Standing on the terrace of Versailles, facing the Grand Canal, it seems within reach. It measures 1.5 kilometres. Le Nôtre achieves this effect by gradually reducing the width of the paths and the size of the boxwood as one moves away from the château — a technique borrowed from perspective painting and applied on the scale of an entire landscape.
This is not deception in the ordinary sense. It is a demonstration of mastery. The visitor is invited into a space where their own senses deceive them — and where this deception is executed so well that it becomes a complete aesthetic experience. One could say that Le Nôtre invented, three centuries ahead of his time, the concept of immersion.
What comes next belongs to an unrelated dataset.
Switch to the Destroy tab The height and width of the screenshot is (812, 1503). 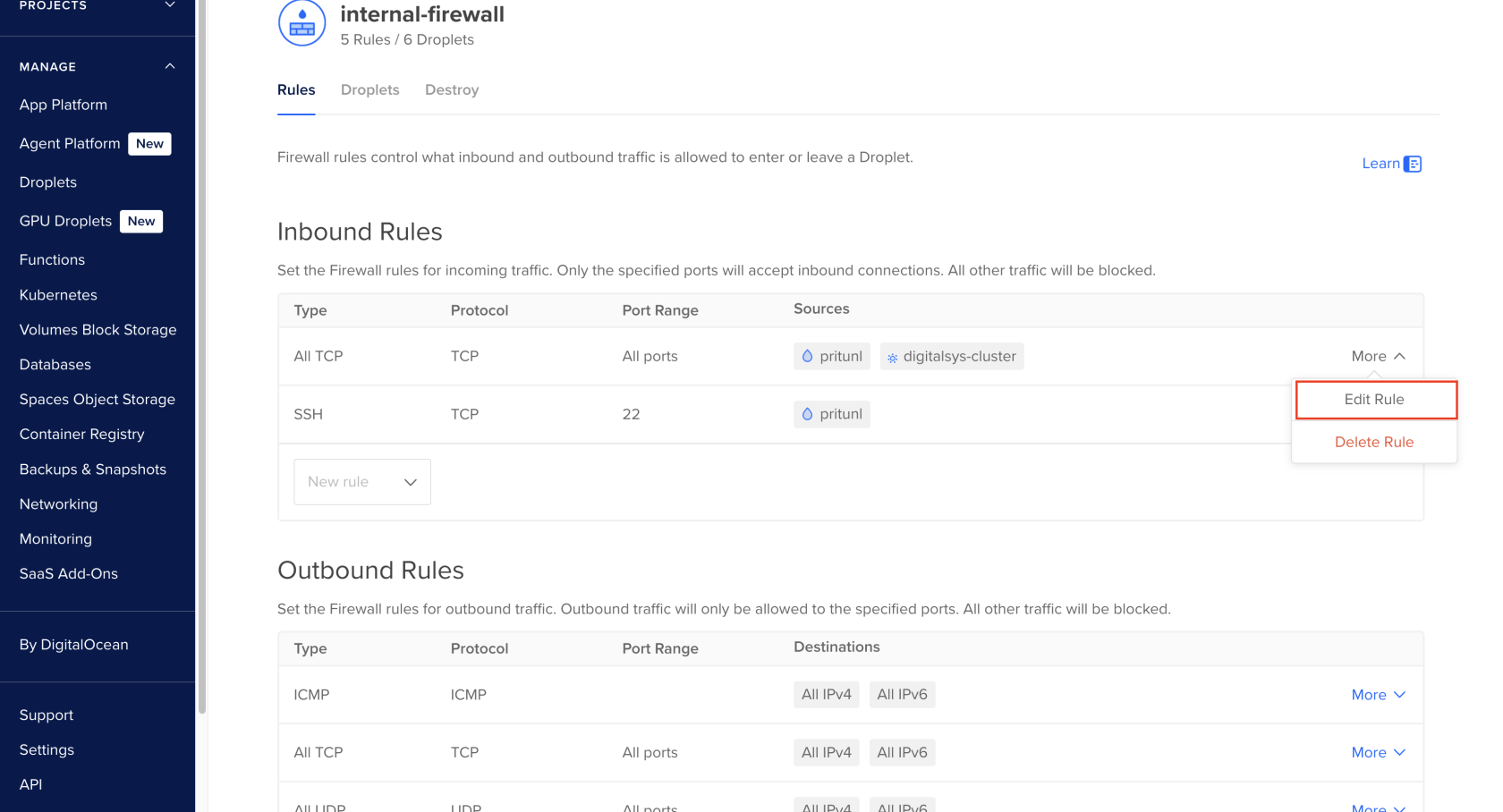[452, 89]
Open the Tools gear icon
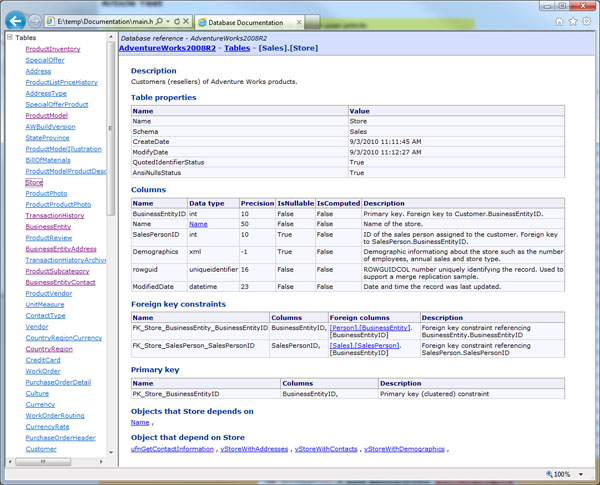The width and height of the screenshot is (600, 485). pyautogui.click(x=586, y=20)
Versailles: nature subjected to the reason of state
Versailles is the radical culmination of this thought. There, no ambiguity remains: nature is not tamed, it is denied. Every tree is shaped according to a form decided by man. Every body of water reflects exactly what has been intended for it to reflect. The parterres de broderie — these plant motifs as precise as lace — require constant maintenance to maintain their shape against the natural impulse of plants to grow freely.
Louis XIV himself wrote a guide to visiting the gardens —The way to show the gardens of Versailles— which prescribes to the visitor in what order to look, where to stop, which perspective to contemplate first. The garden is not a free space: it is a theatre whose director controls even the movement of the spectator.
It's dizzying when you think about it. And it's the exact opposite of Piet Oudolf, who accepts and celebrates what he cannot control. These two men, separated by three centuries, represent the two poles between which all thought about the garden still oscillates today: absolute mastery or willing abandonment.
What Le Nôtre still teaches us
No one designs like Le Nôtre for a residential garden in 2025 — or at least, not on that scale. But his influence is everywhere, often in forms that we no longer recognise as such.
The axis of perspective that structures a garden path, the symmetry of an ornamental kitchen garden, the raised terrace that imposes a viewpoint on the rest of the property — all gestures that descend directly from his compositional grammar. Le Nôtre invented a language. Some of his words have become so common that we no longer know they belong to him.
He also teaches us that the garden is always a statement. Not necessarily political in the 17th-century sense, but philosophical: what we choose to do with outdoor space says something about what we think of nature, time, order, beauty. A garden trimmed to the millimetre and a garden left to its own dynamics do not speak of the same relationship to the world.
Questions to go further
Can we visit Vaux-le-Vicomte today?Yes — and it may be the best way to understand Le Nôtre, because Vaux-le-Vicomte is human-scaled where Versailles overwhelms. One can better perceive the precision of the composition, the subtlety of the effects of perspective, the intelligence of a garden that reveals itself differently depending on where you stand.
Is the Le Nôtre style applicable to a contemporary garden?Some principles — the structuring axis, symmetry, vanishing points — integrate very well into a contemporary residential garden, especially for large properties. The challenge is to adapt them without falling into pastiche: to draw inspiration from the grammar without imitating the era.
What is the connection between Le Nôtre and current Belgian landscaping?Belgium has a long tradition of formal gardens — castles, abbeys, estates in Walloon Brabant — which are directly part of the Le Nôtre heritage.